福田和也『余は如何にしてナショナリストとなりし乎』書評

余は如何にしてナショナリストとなりし乎

余は如何にしてナショナリストとなりし乎

福田和也の本は何冊か読んだが、彼の本は何か片手間で書いたような、著作としての重々しさに欠けるようなものが多いように感じてきた。だが今回のこの本は、ナショナリストを自称するだけあって、ナショナリズムについてかなり深く立ち入った説明をしている。彼の「志操」を理解するには読まなくてはならない本だろう。

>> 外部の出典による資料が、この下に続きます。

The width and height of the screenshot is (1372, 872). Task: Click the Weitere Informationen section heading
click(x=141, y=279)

ナショナリズムは「国民主義」、「民族主義」、「国家主義」、「国粋主義」などと一般に訳されることが多いが、著者によると、これらの訳語はナショナリズムの一部を言い表しているに過ぎない。また、民族主義国民主義に対する反発から生じたもの、国粋主義国家主義に対する反発から生じたものとされている。ここには、近代的・合理的・客観的なものと、伝統的・非合理的・主観的なものの対立が背景にある。

ではナショナリズムを如何様に定義するか。

ナショナリズムとは、思想とか、立場とか信条というものではないのです。具体的な思想のあり方に先立つ、広く深層にかかわるもの。それがナショナリズムなのです。それは私に云わせれば人間としての生き方の弁えにほかなりません。ですから、ナショナリスト本来の立場とか、イデオロギーというものはないのだと思います。右のナショナリストがおり、左のナショナリストもいるのです。千差万別の価値観をもつ者たちがいていいのです。(28頁)

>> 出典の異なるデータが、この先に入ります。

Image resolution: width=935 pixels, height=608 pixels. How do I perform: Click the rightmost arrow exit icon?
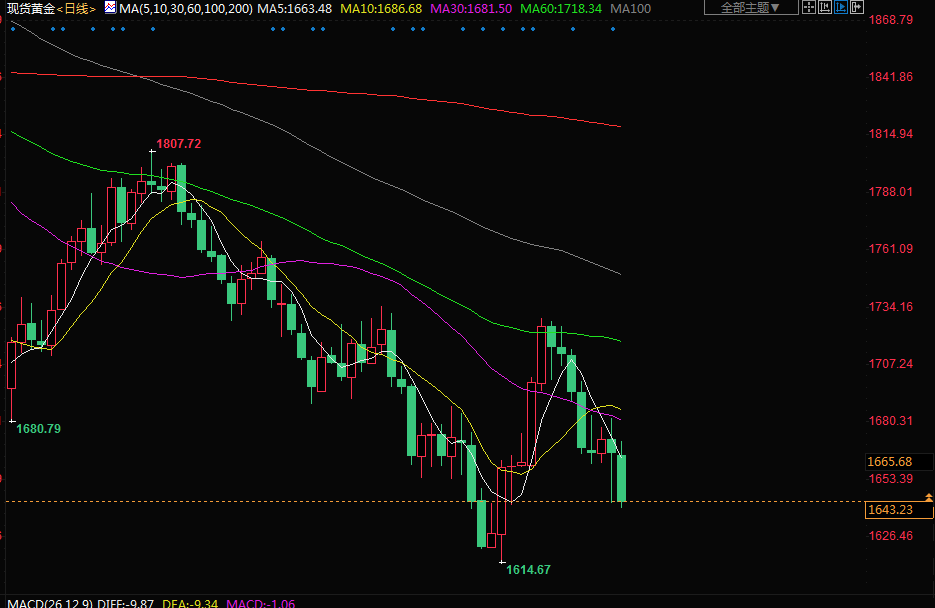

つまり、ナショナリズムとは、いかなるイデオロギーをもつにせよ、自らの出発点となるものであり、どれほど視野が外に開かれようとも、何度も立ち返って確認すべき「故郷」となるものである。福田の主張によれば、地に足のついた、世界のどの国からも耳を傾けてもらえるような議論をするためには、まず人はナショナリズムの標榜から出発せざるを得ないのであり、このナショナリズムとは左右のイデオロギーとは何の関わりもなく存在し得るものなのである。しかし、敗戦後の日本では、このナショナリズムは徹底的に拒否されまたは無視されてきた。「そういう地に足のつかないカッコよさを、戦後の日本人はずっと尊重してきた」(116頁)。

このような、根無し草的存在に価値を置く知的ディレッタンティズムは、「価値の根本である自分自身への、その自らが生まれ形成されてきた風土と歴史への視線」(216頁)が欠如しており、「国に包含されているという意識」(108頁)を失いまたは忘却してしまうのである。

「くに」という一体性を足場にすることを説く保守派の議論はお馴染みであるが、福田が定義するように、ナショナリズムが「『くに』にたいする超世代的責任感に由来する実践的倫理」(35頁)であるとするなら、その「くに」から徹底的に排除されてきた少数民族はどこに責任感を感じ、どう倫理を実践したらよいのかという同様にお馴染みの批判に、本書はきちんと答えていないように思う。また、日本人の一体性を証明するものの例として言語を挙げる(53頁)というのは、カルチュラル・スタディーズの研究者が聞けば驚き呆れることではないのだろうか。

ただ、左右の色分けで論じられてきた浅薄なナショナリズム論にうんざりさせられてきた向きには、本書は一種の清涼剤として機能するかも知れない。